Donnerstag, 3. Februar 2011

Familie Kirakosyan darf bleiben

Die Abschiebung ist gestoppt, das Verfahren läuft wieder und mit ausgezeichneten Aussichten.

Danke an alle UnterstützerInnen für viele Emails, Anrufe, die 1.400 Unterschriften der Petition, alle die sich besonders eingesetzt haben! Und ein Dank auch an die Bürgermeisterin, die sich den Fall noch einmal genau angesehen hat.

Mittwoch, 2. Februar 2011

Familie Kirakosyan soll bleiben!


Dringend: Petition unterschreiben


Eine Innsbrucker Familie steht kurz vor der Abschiebung. Die Eltern sind seit 8 Jahren hier, sprechen ausgezeichnet Deutsch, sind ausgebildet als KFZ-Mechaniker und Krankenschwester. Die beiden Kinder sind hier geboren und gehen in den Kindergarten bzw die Volksschule. Ihr angebliches "Heimatland" Armenien haben sie nie gesehen.

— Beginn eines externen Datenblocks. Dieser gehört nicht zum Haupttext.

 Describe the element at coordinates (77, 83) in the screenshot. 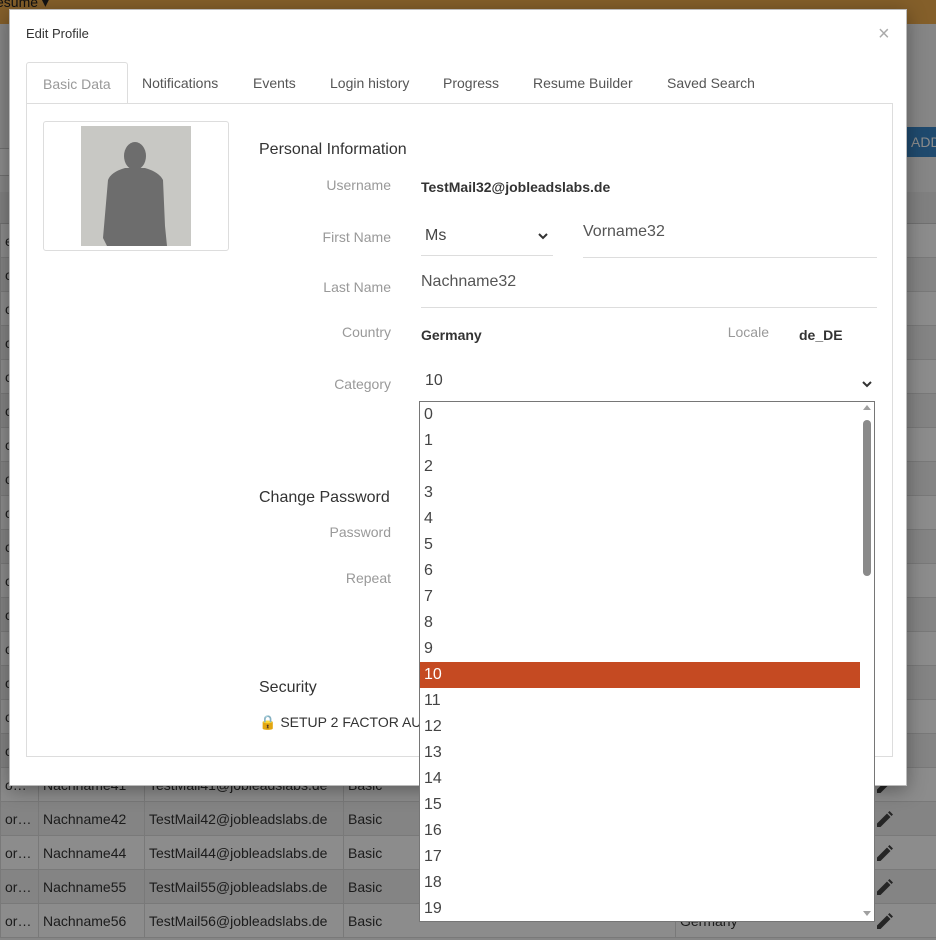

I see `tab-basic-data: Basic Data` at that location.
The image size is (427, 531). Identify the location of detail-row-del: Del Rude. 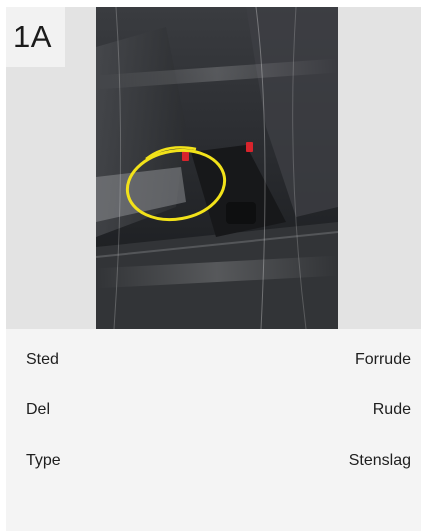
(214, 412).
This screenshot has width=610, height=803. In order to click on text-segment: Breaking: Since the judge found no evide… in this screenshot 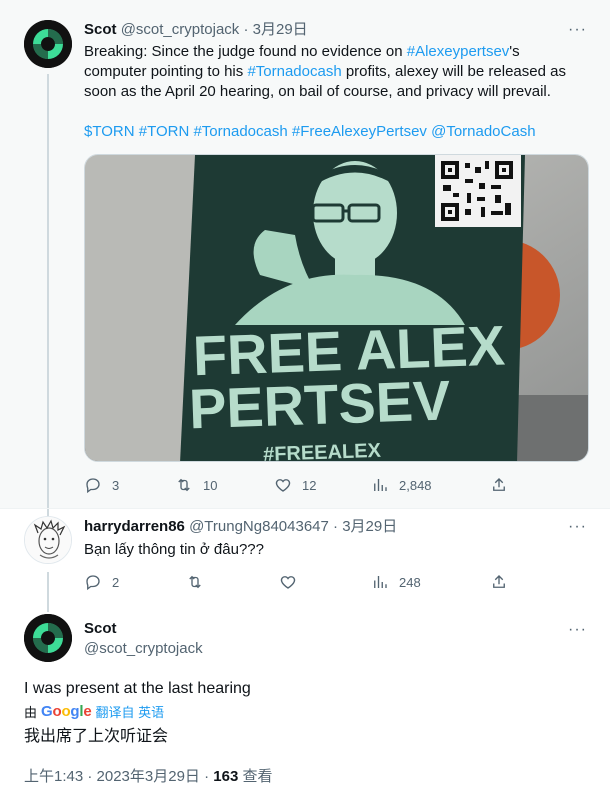, I will do `click(246, 52)`.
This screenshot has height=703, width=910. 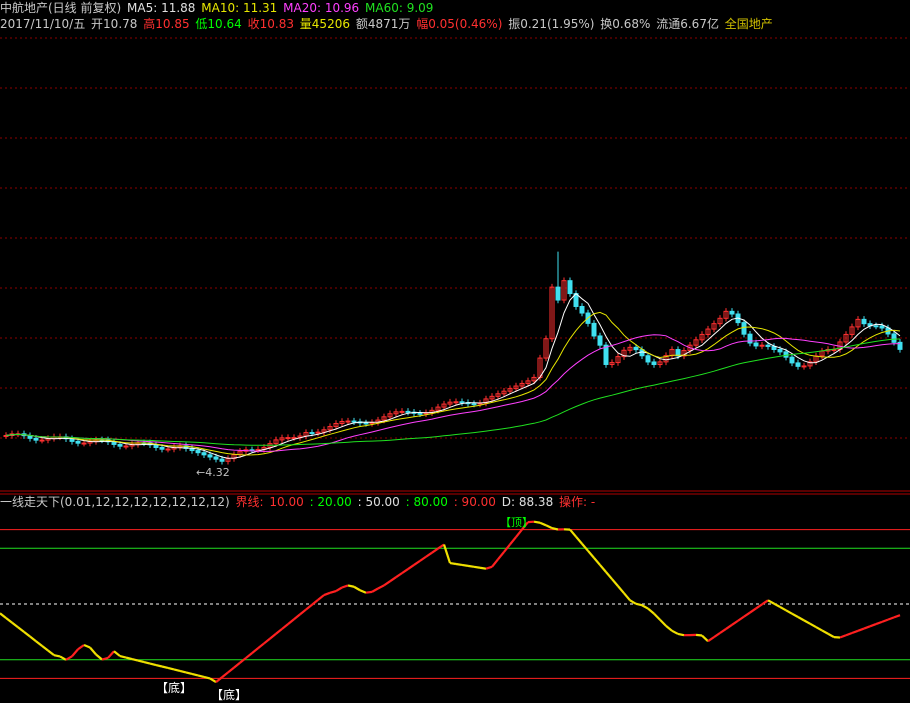 What do you see at coordinates (399, 8) in the screenshot?
I see `ma60-label: MA60: 9.09` at bounding box center [399, 8].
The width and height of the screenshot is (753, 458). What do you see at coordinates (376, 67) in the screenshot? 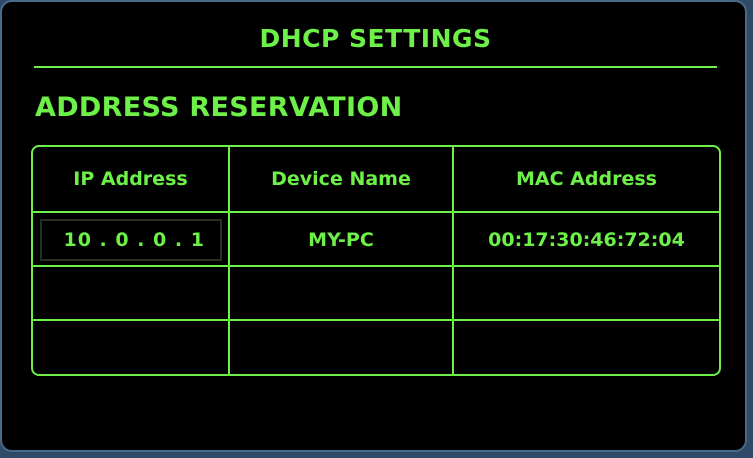
I see `title-divider` at bounding box center [376, 67].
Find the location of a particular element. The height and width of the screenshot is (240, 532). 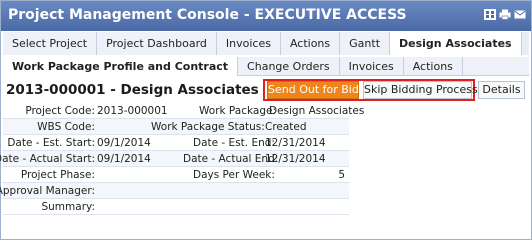

field-label: Date - Est. Start: is located at coordinates (51, 143).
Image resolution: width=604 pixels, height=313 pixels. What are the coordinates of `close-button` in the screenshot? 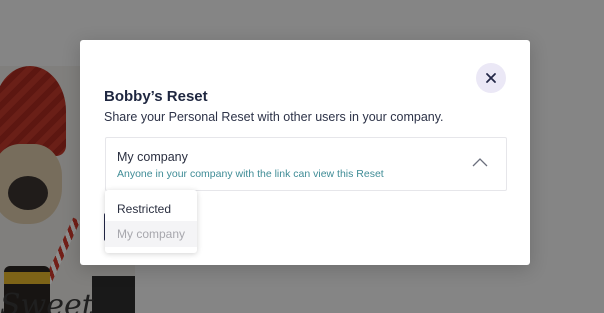 It's located at (491, 78).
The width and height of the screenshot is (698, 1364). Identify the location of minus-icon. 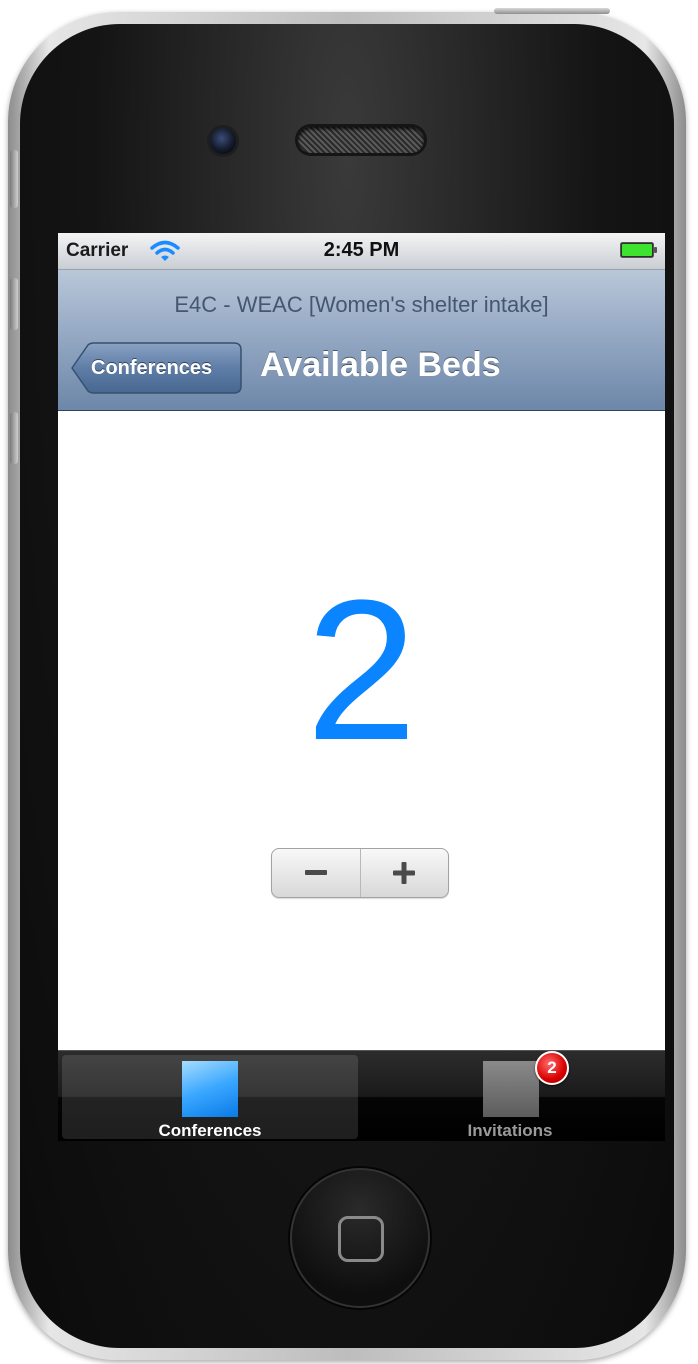
(316, 872).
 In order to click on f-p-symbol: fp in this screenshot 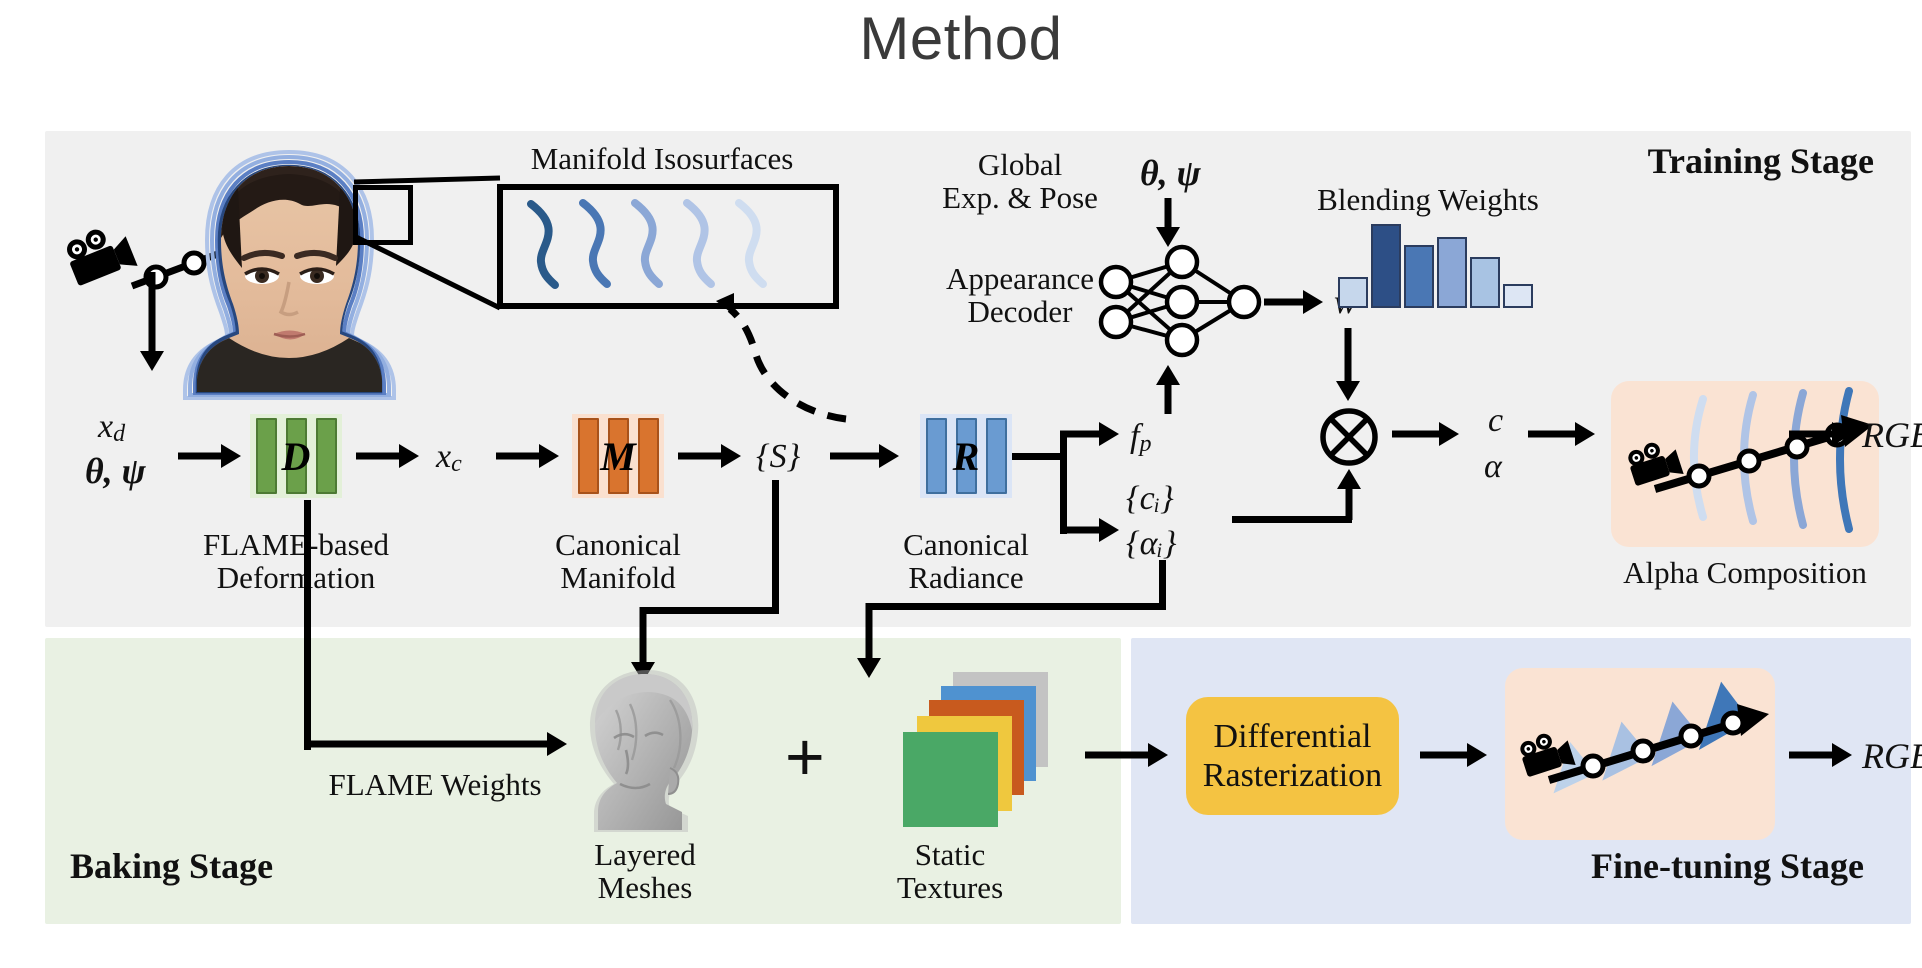, I will do `click(1140, 438)`.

Ein klassischer Fall für ein Bleiberecht. Nur gab es das noch nicht, als sie ihren letzten Asylantrag gestellt haben. Jetzt kann nur noch die Innsbrucker Bürgermeisterin die Abschiebung verhindern. Noch hat sie sich nicht entschieden, deshalb gibt es hier eine Petition:


Der ORF berichtet hier:

Update: Kundgebung für das Bleiberecht am Donnerstag, 3.2., bei der Annasäule in Innsbruck.